_DIRECTIVE_
Please pull out every line of the material below that contains the string "Click", treating uppercase and lowercase as different.

_SUPPLIED DATA_
%%

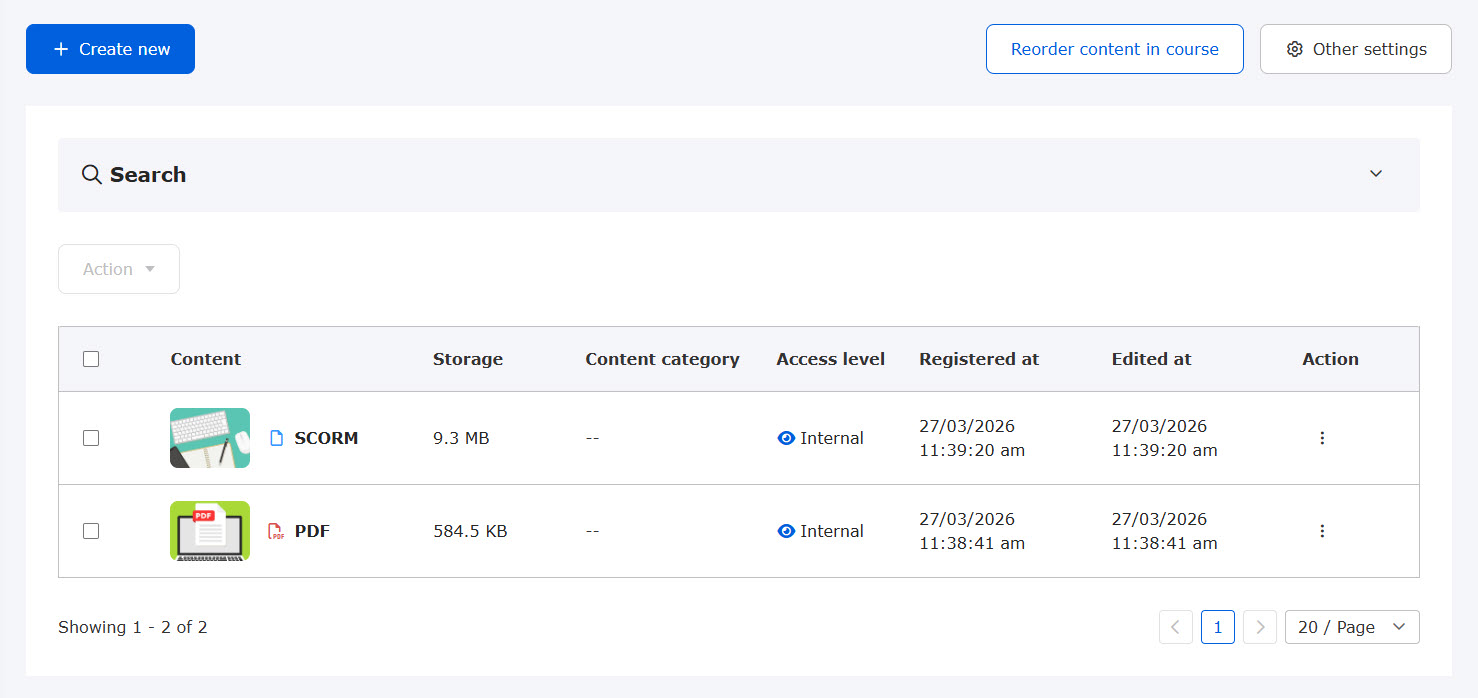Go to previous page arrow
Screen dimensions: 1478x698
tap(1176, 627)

%%
%%

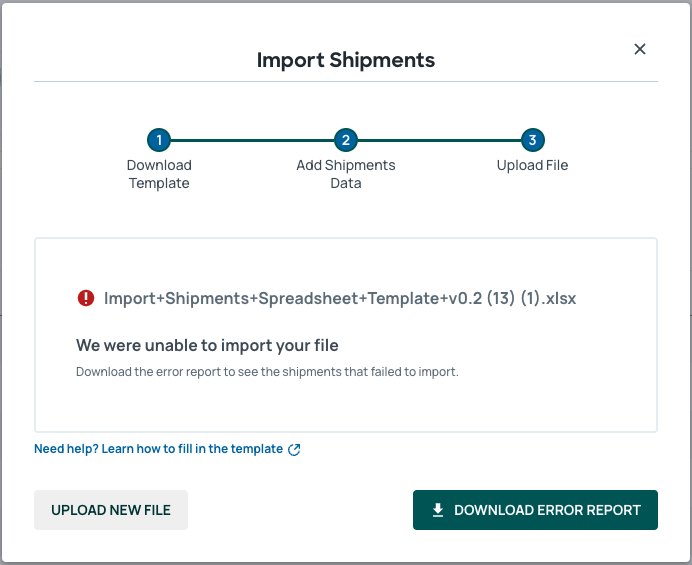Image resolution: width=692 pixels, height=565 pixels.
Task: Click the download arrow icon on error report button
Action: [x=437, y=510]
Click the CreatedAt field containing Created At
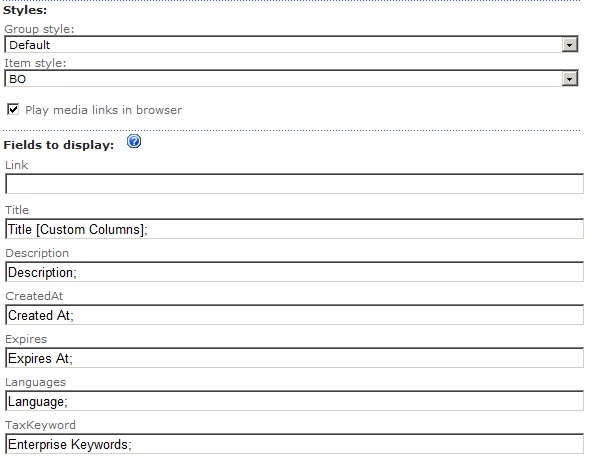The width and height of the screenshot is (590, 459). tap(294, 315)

%%

_SOLUTION BELOW_
Task: Click the download arrow icon on error report button
Click the CreatedAt field containing Created At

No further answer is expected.